═══ Material shown ═══
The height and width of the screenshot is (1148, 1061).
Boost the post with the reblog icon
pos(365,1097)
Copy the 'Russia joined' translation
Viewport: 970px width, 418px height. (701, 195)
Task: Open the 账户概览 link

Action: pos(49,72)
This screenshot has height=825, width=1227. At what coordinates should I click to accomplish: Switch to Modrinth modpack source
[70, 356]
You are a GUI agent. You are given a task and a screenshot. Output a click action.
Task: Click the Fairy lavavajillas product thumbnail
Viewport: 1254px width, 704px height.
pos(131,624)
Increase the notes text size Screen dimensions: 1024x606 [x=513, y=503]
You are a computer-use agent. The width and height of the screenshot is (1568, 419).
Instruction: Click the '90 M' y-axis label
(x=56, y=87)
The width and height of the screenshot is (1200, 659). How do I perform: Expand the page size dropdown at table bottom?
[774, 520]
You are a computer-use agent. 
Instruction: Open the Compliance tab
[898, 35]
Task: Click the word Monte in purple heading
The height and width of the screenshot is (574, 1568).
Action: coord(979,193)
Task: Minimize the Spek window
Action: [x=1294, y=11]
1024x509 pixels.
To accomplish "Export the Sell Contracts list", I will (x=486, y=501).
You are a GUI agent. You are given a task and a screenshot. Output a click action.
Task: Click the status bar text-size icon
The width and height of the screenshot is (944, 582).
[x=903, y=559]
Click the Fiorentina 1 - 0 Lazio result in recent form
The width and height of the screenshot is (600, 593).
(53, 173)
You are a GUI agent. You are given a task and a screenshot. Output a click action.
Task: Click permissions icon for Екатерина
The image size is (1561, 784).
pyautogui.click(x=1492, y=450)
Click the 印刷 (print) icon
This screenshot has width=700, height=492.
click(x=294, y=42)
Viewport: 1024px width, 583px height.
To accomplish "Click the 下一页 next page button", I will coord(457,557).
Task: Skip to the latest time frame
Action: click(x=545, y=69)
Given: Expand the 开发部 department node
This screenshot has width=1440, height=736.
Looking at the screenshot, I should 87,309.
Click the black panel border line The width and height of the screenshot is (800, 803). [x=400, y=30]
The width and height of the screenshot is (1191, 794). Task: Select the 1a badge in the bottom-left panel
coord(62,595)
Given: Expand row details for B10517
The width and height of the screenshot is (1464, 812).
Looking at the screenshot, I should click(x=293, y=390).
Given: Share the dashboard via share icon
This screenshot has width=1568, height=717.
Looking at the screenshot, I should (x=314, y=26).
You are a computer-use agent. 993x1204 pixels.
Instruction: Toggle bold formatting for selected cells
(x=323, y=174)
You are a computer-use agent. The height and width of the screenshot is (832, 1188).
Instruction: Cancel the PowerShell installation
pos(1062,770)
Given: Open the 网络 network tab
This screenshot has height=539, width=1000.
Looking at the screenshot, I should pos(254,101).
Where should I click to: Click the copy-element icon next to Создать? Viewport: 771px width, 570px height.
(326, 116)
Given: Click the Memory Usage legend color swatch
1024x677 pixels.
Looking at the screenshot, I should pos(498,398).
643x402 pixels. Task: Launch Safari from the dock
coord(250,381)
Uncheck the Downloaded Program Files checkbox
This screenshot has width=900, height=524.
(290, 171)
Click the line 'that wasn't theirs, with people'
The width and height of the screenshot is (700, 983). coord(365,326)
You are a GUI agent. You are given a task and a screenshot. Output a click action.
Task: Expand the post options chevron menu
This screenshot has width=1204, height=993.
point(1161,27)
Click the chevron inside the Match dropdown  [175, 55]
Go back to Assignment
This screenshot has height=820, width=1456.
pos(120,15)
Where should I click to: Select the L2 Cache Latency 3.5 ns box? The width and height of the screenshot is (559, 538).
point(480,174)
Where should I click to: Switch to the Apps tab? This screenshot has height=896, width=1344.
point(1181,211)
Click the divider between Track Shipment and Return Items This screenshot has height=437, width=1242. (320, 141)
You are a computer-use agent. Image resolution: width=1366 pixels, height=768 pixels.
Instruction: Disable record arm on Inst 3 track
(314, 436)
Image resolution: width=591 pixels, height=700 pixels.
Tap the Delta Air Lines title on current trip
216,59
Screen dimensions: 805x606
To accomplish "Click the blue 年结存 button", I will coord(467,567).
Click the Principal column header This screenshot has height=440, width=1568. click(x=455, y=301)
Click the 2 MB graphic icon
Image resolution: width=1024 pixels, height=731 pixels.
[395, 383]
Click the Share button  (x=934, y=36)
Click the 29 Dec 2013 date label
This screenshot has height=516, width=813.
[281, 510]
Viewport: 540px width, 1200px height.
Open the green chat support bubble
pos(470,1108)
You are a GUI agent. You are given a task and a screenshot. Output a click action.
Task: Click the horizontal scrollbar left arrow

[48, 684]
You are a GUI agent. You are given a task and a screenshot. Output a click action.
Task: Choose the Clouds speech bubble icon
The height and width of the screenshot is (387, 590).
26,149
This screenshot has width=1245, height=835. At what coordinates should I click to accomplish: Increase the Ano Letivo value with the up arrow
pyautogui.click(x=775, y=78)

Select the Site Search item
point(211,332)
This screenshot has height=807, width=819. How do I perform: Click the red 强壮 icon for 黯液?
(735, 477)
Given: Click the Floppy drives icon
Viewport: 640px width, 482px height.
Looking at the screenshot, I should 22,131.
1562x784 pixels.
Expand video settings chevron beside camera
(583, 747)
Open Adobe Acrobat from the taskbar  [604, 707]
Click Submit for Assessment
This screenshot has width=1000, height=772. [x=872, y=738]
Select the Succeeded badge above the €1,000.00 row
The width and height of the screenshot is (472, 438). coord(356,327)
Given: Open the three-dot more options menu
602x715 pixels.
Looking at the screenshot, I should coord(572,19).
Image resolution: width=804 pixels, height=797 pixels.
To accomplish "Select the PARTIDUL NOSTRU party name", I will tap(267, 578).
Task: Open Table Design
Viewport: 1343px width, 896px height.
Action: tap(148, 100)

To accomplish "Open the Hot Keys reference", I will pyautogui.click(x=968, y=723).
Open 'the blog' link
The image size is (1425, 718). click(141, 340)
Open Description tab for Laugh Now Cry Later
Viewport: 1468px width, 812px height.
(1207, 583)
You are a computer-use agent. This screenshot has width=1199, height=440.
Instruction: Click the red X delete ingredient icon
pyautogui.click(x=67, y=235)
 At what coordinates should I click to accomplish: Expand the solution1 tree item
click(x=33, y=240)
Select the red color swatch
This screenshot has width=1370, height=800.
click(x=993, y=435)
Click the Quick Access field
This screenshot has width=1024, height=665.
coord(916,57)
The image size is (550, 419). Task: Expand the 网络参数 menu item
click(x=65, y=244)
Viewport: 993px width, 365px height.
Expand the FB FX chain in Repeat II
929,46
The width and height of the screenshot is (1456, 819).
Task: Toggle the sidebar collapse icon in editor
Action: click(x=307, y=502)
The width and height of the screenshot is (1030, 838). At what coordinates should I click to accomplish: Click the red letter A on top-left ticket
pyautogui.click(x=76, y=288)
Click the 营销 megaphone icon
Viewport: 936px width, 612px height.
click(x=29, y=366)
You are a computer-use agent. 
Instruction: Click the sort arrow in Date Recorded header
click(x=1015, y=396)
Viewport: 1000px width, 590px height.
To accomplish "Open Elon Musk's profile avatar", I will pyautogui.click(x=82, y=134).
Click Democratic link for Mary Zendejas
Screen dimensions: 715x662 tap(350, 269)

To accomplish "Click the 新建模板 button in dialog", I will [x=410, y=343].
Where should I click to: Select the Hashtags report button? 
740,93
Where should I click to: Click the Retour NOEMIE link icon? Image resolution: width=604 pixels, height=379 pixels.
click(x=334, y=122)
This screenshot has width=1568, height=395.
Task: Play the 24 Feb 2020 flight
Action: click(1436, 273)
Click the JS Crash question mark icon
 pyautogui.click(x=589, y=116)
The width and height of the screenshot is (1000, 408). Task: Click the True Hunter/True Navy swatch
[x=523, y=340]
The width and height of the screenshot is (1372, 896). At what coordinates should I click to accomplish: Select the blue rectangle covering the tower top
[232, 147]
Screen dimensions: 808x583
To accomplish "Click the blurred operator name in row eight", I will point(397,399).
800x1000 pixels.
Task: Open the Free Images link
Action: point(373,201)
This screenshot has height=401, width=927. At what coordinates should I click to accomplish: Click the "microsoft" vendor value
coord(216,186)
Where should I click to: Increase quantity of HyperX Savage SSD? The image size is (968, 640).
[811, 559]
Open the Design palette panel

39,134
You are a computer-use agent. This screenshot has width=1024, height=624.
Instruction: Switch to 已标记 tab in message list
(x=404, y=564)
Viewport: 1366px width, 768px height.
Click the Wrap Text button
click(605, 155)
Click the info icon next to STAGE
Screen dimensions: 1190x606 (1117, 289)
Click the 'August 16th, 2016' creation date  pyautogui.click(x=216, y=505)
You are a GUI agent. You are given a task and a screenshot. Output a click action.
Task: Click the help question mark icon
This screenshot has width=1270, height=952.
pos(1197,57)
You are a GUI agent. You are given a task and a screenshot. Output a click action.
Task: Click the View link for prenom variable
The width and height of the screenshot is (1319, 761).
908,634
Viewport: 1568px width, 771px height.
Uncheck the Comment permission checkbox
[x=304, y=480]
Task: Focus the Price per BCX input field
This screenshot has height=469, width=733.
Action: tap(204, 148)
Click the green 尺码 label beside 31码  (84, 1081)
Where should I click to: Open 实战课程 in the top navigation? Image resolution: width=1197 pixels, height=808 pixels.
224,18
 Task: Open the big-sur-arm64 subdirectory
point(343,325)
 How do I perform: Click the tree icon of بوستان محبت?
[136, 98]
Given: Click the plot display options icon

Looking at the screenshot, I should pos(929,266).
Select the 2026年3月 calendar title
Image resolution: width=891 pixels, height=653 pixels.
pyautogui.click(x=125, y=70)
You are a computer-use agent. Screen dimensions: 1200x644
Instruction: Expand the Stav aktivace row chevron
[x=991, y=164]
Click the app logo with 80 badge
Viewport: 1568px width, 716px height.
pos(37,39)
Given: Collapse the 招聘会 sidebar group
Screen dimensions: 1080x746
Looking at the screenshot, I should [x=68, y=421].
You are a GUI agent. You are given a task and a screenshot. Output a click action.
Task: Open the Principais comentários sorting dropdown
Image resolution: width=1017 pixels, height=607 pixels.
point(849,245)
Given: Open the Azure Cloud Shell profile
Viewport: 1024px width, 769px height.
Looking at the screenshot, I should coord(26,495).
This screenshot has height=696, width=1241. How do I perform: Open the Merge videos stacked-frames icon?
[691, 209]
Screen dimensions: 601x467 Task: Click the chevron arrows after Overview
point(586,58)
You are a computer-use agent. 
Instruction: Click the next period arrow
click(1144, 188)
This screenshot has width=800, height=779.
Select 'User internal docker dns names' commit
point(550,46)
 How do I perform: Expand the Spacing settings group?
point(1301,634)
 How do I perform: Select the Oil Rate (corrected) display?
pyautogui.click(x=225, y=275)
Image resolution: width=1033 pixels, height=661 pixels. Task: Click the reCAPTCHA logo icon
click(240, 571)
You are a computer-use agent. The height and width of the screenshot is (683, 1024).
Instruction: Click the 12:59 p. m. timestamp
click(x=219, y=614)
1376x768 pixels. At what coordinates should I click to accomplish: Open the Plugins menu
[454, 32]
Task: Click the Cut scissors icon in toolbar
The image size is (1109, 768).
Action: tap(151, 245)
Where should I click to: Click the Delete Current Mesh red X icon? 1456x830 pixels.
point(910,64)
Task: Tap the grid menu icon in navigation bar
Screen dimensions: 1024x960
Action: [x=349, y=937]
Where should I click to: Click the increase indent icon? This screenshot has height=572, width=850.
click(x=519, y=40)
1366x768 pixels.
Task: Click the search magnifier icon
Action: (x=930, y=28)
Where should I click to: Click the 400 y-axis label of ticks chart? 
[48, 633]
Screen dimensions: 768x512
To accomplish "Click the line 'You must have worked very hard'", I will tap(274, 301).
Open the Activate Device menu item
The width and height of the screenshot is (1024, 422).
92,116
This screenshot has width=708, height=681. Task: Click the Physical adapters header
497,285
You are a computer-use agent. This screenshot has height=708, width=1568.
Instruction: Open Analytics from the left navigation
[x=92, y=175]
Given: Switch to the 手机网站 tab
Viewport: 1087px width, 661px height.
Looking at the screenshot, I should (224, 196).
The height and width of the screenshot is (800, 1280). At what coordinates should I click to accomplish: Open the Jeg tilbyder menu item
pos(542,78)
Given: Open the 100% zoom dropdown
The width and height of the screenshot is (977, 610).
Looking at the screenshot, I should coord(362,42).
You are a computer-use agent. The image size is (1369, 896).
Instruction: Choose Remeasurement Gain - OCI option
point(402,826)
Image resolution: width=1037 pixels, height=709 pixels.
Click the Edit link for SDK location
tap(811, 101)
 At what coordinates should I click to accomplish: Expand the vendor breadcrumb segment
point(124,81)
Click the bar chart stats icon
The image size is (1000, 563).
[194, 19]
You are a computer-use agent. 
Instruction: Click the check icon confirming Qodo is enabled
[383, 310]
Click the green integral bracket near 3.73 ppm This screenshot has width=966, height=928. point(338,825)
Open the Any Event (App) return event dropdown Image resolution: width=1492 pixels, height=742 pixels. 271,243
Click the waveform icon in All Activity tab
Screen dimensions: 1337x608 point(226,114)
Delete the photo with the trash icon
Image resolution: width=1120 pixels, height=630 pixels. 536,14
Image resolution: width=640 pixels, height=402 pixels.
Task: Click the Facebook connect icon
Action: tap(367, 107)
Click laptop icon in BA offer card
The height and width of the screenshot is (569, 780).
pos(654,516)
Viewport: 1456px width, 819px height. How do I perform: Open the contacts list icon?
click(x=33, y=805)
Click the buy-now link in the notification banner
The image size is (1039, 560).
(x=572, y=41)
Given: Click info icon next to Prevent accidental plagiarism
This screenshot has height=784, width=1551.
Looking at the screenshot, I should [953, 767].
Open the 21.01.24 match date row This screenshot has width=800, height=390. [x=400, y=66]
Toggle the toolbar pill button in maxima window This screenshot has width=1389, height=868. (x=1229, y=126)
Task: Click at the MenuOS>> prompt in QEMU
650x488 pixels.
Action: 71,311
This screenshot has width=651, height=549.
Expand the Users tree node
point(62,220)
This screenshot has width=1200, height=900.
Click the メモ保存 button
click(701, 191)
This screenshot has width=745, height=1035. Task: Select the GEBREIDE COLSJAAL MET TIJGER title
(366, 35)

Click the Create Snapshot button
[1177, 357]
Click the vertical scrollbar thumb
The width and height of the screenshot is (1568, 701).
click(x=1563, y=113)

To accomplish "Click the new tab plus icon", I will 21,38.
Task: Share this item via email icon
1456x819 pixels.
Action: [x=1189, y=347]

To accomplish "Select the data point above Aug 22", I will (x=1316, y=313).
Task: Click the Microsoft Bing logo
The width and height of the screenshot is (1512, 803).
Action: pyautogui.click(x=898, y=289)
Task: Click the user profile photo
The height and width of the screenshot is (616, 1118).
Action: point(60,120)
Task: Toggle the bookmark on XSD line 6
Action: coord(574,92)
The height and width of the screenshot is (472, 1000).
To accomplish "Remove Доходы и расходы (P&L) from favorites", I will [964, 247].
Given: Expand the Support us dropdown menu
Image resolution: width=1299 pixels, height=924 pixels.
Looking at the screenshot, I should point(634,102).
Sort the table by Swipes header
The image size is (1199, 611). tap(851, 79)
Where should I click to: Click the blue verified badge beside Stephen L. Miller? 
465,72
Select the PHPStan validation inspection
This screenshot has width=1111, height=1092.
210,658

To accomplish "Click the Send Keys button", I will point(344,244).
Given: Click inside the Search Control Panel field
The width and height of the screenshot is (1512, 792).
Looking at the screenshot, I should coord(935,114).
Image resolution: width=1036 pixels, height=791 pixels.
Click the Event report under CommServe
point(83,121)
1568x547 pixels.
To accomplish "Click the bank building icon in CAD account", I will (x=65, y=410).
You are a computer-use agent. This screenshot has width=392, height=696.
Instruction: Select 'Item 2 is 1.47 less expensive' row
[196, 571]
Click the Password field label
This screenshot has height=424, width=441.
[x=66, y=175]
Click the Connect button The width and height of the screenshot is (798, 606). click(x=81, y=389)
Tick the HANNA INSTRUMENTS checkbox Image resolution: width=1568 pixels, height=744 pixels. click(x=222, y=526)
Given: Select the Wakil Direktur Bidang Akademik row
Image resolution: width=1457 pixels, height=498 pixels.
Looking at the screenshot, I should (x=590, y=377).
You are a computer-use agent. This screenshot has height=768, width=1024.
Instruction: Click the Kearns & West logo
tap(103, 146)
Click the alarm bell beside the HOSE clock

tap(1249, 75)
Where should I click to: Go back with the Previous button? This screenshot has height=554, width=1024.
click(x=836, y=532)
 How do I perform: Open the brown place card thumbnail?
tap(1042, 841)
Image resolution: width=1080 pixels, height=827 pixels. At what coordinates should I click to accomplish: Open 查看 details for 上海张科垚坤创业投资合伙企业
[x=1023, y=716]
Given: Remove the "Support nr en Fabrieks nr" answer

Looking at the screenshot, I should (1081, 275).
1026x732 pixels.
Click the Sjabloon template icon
═══
# Action item
State how many lines in the entries above hold the word "profile", with no further text.

# Answer box
3